Despite the "disadvantages," there are some very useful benefits to prime lenses.

1. Faster Shutter speed
       Because Prime lenses generally have a larger aperture (lower f-stop number) they let more light in at a time. More light coming in at one time means that the shutter does not have to be open as long to let that same amount of light in for proper exposure.  This means that in low-light situations, I can set the aperture wide open and then set the shutter speed much faster.  This results in fewer blurry images.

2. Bokeh
       Bokeh comes from the Japanese word for "blur."  Basically, it refers to the aesthetically pleasing quality of the out-of-focus blur in the background/foreground of photos.  The design of prime lenses, naturally results in better bokeh.

3. Depth of Field
       This refers to the range of photo that is in focus.  The large aperture of a prime results in very small depth of field.  This means that in portrait photography, I can focus on the subjects face and everything in front and behind the subject will be out-of-focus.  This effectively eliminates distracting backgrounds and properly isolates the subject from the rest of the scene.

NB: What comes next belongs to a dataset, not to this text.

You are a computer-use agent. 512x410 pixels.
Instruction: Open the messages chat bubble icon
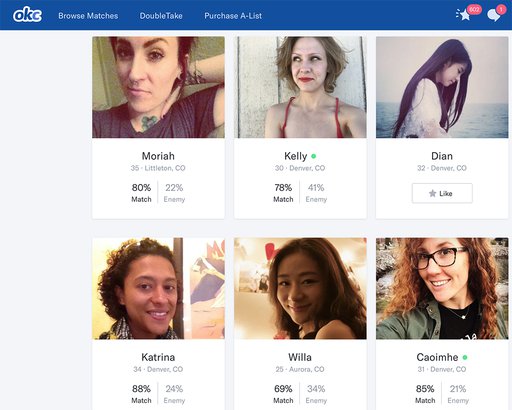(493, 15)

DSC_4113 ACR SmlDSC_4112 ACR Sml

These two photos were taken in the exact same place with the same settings except for the focusing point.  It is obvious how the small depth-of-field emphasizes the green branches of the the evergreen bush.

4. Optical Quality
       Because the glass elements in prime lenses are not designed to constantly move back and forth for various zoom levels, the prime is permanently set to optimal quality for that one focal length.  This eliminates most vignetting, barrel distortions, chromatic aberrations, and other optical problems often found in zoom lenses.


If you do not have a prime lens, you really should open up a whole new world of photography.  The 50mm f1.8 was my first prime and is a great place to start.